## Given exercise
Do these statements agree with the piece on rail and ale below? Answer yes or no for each, quoting the words of the piece that decide it.
(a) The train journey from Stalybridge to Dewsbury lasted 40 minutes.
(b) The Stalybridge Station Buffet Bar offers six real ales.
(c) The invitation came from one of The Leisure Review's very first subscribers.

## Text block
################
Rail, ale and halcyon days
Invited to join a short tour of the north country by train, Mick Owen found that an afternoon’s distraction contained more cultural reference points than he had expected.
A measure of culture
No encomium of the ‘good old days’ when Britain really was Great would be complete without references to trains that ran on time equipped with helpful things like porters and guards’ vans; football teams that were football teams rather than over-paid prima donnas in it solely for the money; and pints of beer that tasted of something other than chemicals and had no bubbles. If someone were to offer you a day that combined all three and threw in cobblestones, the Pennines, soaring Victorian architecture and a portion of black peas to boot you would have to admit that you would be tempted.
The staff of The Leisure Review are always keen to tread the path less trodden when it comes to cultural experiences so when one of our very first subscribers invited the northern office to join him on “one of the last great train journeys” we were happy to accept. The journey resulted in crossed divides: from Lancashire to Yorkshire; from the 21st century to the Victorian age; from fond hope to inevitable disappointment. And all this in a 40-minute train journey from Stalybridge to Dewsbury.
On first acquaintance Stalybridge is merely an administrative enclave of the invented borough of Tameside, itself no more than a 1970s piece of gerrymandering that helps make up the non-county of Greater Manchester. But then again, it is actually far more than that. It is the site of the first strike (there is a sizeable monument), a hot-bed of religion, radicalism and latterly, though with less merit, wild nights out. Renamed ‘Staly Vegas’ after dark, the streets around the canal are a Wigan Casino for the fighting generation, drawing trouble to their pubs and clubs like the home of northern soul used to attract dancing fools on scooters. But on a wet August Saturday morning the main street begs the paraphrasis of Oscar Wilde’s bon mot: “I went to Stalybridge once. It was closed.”
The joining instructions for the study tour were equally gnomic: “Platform 1, buffet bar, 11am.” The cultural immersion that followed keeping this appointment was akin to stepping into a parallel reality. Picture Trevor Howard had Celia Johnson given him the brush-off and made him miss his train while she was about it. He would need a drink, not a cup of Joyce Carey’s tea, and at the Stalybridge Station Buffet Bar he could have had his pick in surroundings that would have meant he felt at home, the award-winning public house that occupies what was the station buffet; Brief Encounter meets Coronation Street with eight real ales and black peas thrown in.
################
## Data lines
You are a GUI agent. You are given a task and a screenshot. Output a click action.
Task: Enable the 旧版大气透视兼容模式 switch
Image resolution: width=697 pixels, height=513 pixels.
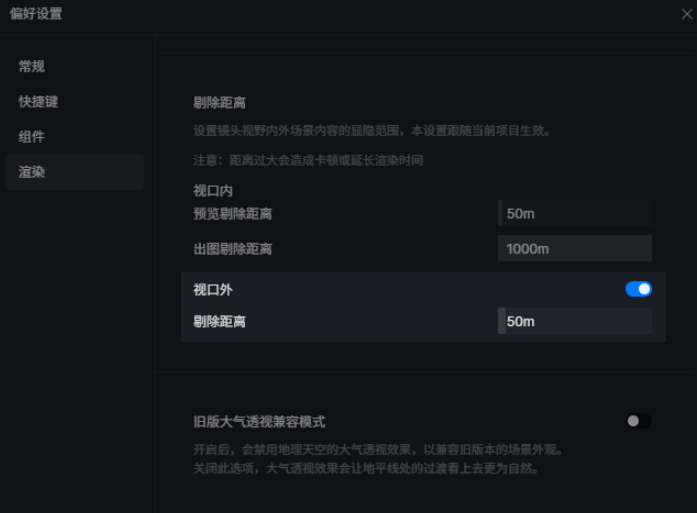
################
## The output
(a) Yes: "And all this in a 40-minute train journey from Stalybridge to Dewsbury."
(b) No: "Brief Encounter meets Coronation Street with eight real ales and black peas thrown in."
(c) Yes: "when one of our very first subscribers invited the northern office to join him on “one of the last great train journeys” we were happy to accept."